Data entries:
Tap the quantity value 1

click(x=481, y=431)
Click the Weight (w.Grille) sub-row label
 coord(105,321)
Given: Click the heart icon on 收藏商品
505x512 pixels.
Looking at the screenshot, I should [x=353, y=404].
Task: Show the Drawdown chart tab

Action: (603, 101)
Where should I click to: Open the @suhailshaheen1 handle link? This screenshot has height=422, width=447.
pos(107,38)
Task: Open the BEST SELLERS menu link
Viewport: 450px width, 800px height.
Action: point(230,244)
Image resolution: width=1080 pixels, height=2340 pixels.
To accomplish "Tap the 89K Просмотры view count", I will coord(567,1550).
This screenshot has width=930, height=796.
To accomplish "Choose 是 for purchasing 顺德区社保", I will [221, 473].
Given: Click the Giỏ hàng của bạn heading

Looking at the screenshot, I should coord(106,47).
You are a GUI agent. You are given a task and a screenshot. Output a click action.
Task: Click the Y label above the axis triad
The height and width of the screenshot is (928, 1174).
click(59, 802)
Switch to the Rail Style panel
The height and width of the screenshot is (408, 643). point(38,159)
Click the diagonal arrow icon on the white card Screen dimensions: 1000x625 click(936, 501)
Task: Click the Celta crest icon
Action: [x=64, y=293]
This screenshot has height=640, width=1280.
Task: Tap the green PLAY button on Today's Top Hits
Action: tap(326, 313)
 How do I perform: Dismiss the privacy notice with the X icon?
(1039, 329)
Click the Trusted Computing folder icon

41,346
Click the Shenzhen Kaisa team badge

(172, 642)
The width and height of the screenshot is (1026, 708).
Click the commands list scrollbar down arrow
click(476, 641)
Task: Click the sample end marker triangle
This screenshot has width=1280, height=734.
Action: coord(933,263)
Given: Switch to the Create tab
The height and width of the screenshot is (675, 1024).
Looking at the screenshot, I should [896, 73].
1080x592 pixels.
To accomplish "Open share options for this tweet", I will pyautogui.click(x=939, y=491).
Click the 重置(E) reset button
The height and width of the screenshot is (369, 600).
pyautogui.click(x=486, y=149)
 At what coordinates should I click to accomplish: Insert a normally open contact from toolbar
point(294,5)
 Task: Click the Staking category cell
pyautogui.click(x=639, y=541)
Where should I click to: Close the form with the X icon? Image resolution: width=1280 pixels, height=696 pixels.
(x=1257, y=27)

### What is expected
Reproduce every record that appears above, keeping the wording exact.

### Exercise solution
Tap the quantity value 1

click(x=481, y=431)
Click the Weight (w.Grille) sub-row label
 coord(105,321)
Given: Click the heart icon on 收藏商品
505x512 pixels.
Looking at the screenshot, I should [x=353, y=404].
Task: Show the Drawdown chart tab

Action: (603, 101)
Where should I click to: Open the @suhailshaheen1 handle link? This screenshot has height=422, width=447.
pos(107,38)
Task: Open the BEST SELLERS menu link
Viewport: 450px width, 800px height.
Action: point(230,244)
Image resolution: width=1080 pixels, height=2340 pixels.
To accomplish "Tap the 89K Просмотры view count", I will coord(567,1550).
This screenshot has width=930, height=796.
To accomplish "Choose 是 for purchasing 顺德区社保", I will [221, 473].
Given: Click the Giỏ hàng của bạn heading

Looking at the screenshot, I should coord(106,47).
You are a GUI agent. You are given a task and a screenshot. Output a click action.
Task: Click the Y label above the axis triad
The height and width of the screenshot is (928, 1174).
click(59, 802)
Switch to the Rail Style panel
The height and width of the screenshot is (408, 643). point(38,159)
Click the diagonal arrow icon on the white card Screen dimensions: 1000x625 click(936, 501)
Task: Click the Celta crest icon
Action: [x=64, y=293]
This screenshot has height=640, width=1280.
Task: Tap the green PLAY button on Today's Top Hits
Action: tap(326, 313)
 How do I perform: Dismiss the privacy notice with the X icon?
(1039, 329)
Click the Trusted Computing folder icon

41,346
Click the Shenzhen Kaisa team badge

(172, 642)
The width and height of the screenshot is (1026, 708).
Click the commands list scrollbar down arrow
click(476, 641)
Task: Click the sample end marker triangle
This screenshot has width=1280, height=734.
Action: coord(933,263)
Given: Switch to the Create tab
The height and width of the screenshot is (675, 1024).
Looking at the screenshot, I should [896, 73].
1080x592 pixels.
To accomplish "Open share options for this tweet", I will pyautogui.click(x=939, y=491).
Click the 重置(E) reset button
The height and width of the screenshot is (369, 600).
pyautogui.click(x=486, y=149)
 At what coordinates should I click to accomplish: Insert a normally open contact from toolbar
point(294,5)
 Task: Click the Staking category cell
pyautogui.click(x=639, y=541)
Where should I click to: Close the form with the X icon? Image resolution: width=1280 pixels, height=696 pixels.
(x=1257, y=27)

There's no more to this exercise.